«Bene ha fatto la Commissione europea a bocciare l’iniziativa “My Voice My Choice”, che avrebbe voluto dare il via a un processo legislativo per istituire un meccanismo giuridico nuovo con un fondo apposito per finanziare l’aborto transfrontaliero tra gli Stati Membri. Rimane comunque grave il fatto che la stessa Commissione spinga gli Stati a finanziare l’aborto attingendo alle risorse, quindi ai soldi dei cittadini europei, del Fondo Sociale Europeo Plus (FSE+) 2021-2027, ovvero il principale strumento dell’Unione Europea che permette agli Stati Membri di promuovere occupazione, istruzione e inclusione sociale». Così, in una nota, Maria Rachele Ruiu, portavoce di Pro Vita & Famiglia.
«Chiediamo al Governo e al Parlamento italiano di non attingere al Fondo Sociale Europeo Plus (FSE+) per promuovere l’aborto, ma di farlo per permettere alle donne di accogliere una nuova Vita.
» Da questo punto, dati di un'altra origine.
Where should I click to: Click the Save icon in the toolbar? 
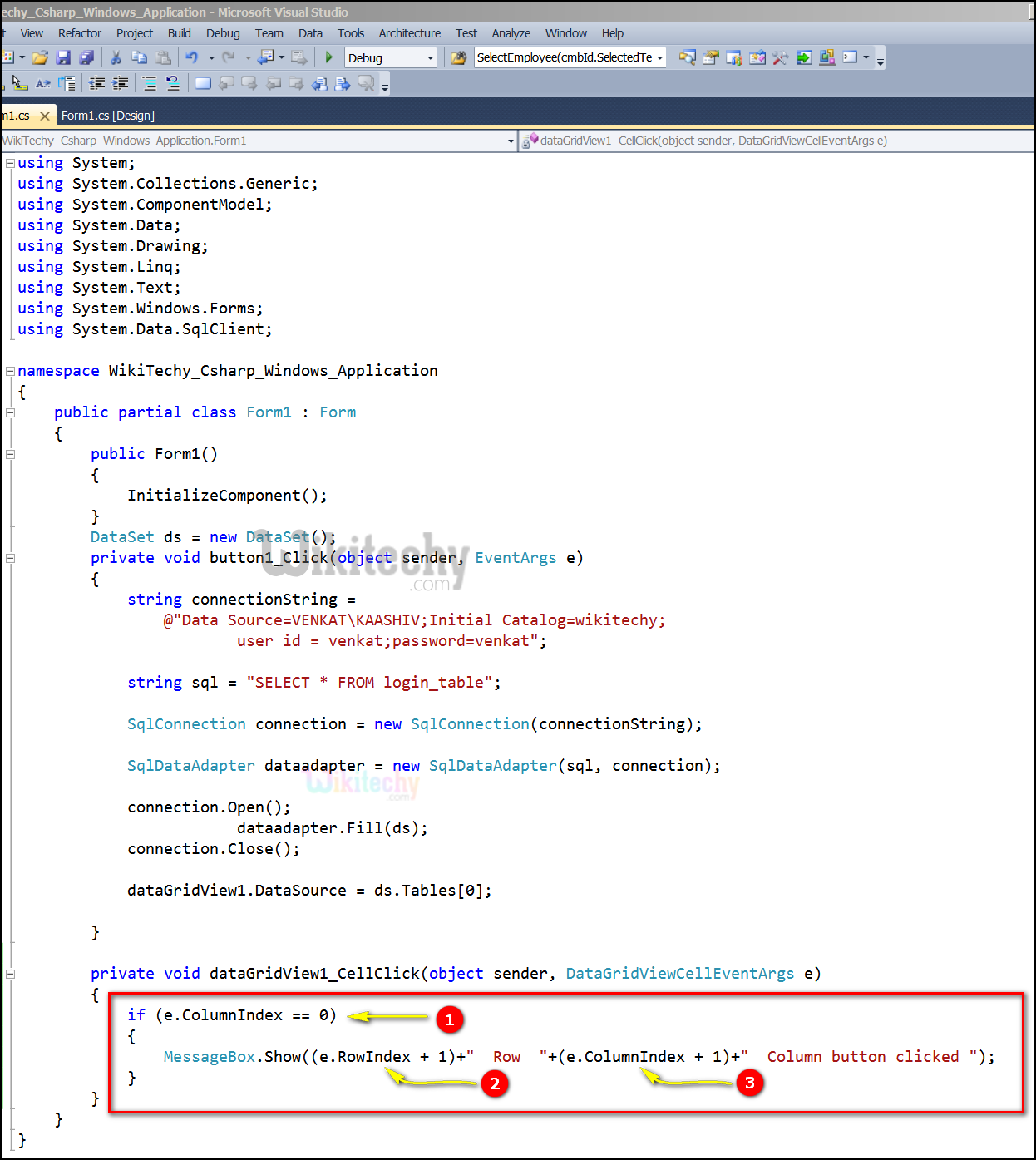coord(63,57)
In Italia, infatti, non c’è alcuna donna che non sia riuscita ad abortire, ma sono tante le donne che non riescono a portare avanti una gravidanza per mancanza di alternative valide.
Anche Papa Leone XIV, infatti, ha denunciato, pur senza citare espressamente “My Voice My Choice”, quanto sia “deplorevole che risorse pubbliche vengano destinate alla soppressione della vita, anziché essere investite nel sostegno alle madri e alle famiglie”».